Step 1: Caramelizing the Sugar

Caramelizing the Sugar

NOTE: IF YOU HAVE NOT MADE CARAMEL SAUCE BEFORE, PLEASE BE VERY CAREFUL. THE SUGAR IS EXTREMELY HOT AND CAN CAUSE SEVERE BURNS. Read the notes below if you have never made caramel sauce before.

Sugar Note: Most chefs say that only granulated sugar can be successfully caramelized; other sugars — such as brown sugar and unrefined sugar such as cane sugar — contain impurities that can inhibit caramelization. It’s those impurities that can burn before the sugar has time to caramelize. Adding a liquid, such as water, will help to mitigate this problem. That being said, it can be a little tricky when working with sugar, so don’t get frustrated.

Combine the sugar and water in a medium saucepan over medium to low heat and bring to a boil. Boil for 10 to 15 minutes or until the sugar caramelizes and turns golden brown. Do not stir the mixture as the sugar heats or it can start to crystallize. Instead, gently tilt and/or swirl the pan side-to-side to ensure the sugar cooks and colors evenly.

  • 1 cup cane sugar*
  • 3/4 cup water

Step 2: Adding the Coconut Cream

Adding the Coconut Cream

Note: Use only the thick coconut cream from the surface of the can.

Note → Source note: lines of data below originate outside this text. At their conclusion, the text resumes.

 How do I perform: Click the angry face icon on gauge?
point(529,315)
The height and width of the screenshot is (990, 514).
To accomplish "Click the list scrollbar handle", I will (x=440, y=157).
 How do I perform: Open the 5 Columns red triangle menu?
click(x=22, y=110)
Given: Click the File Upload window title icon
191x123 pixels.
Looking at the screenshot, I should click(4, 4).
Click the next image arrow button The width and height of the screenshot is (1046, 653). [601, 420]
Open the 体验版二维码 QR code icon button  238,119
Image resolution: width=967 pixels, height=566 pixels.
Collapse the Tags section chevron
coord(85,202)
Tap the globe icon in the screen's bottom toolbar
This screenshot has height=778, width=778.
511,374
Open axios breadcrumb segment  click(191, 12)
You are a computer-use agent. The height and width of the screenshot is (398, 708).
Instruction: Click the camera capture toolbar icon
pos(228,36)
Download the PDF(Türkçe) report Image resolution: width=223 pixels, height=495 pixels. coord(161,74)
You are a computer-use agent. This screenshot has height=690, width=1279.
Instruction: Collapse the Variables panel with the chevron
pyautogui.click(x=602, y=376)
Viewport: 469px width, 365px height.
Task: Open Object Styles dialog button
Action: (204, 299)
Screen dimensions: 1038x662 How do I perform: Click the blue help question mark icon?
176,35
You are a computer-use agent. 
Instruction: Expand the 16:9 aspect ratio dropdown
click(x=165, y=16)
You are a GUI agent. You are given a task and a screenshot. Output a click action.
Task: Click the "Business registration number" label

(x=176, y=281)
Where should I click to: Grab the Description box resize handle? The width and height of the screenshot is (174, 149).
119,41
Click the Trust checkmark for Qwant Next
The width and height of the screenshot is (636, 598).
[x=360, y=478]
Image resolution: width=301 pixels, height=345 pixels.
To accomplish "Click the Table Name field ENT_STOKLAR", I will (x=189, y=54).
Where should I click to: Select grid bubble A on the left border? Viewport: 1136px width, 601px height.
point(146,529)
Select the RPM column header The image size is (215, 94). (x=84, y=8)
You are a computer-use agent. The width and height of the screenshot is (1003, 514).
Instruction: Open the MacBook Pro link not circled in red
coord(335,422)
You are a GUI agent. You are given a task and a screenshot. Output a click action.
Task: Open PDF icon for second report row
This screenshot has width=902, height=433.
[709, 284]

You may find it easier to separate the thick cream from the coconut water by placing the can of coconut milk in the refrigerator overnight.

Once the sugar is golden, immediately remove from the heat and carefully whisk in the coconut cream. Wear oven mitts and be very careful. The cold cream will splatter when it hits the hot sugar. The sugar may also clump a bit, but don’t worry, simply keep whisking until the sugar has been fully incorporated into the coconut cream.

At this point, the caramel sauce is ready to be used. If using as is, let cool slightly before using as it is still extremely hot.

  • 1 cup full-fat coconut milk* (1-14 oz can)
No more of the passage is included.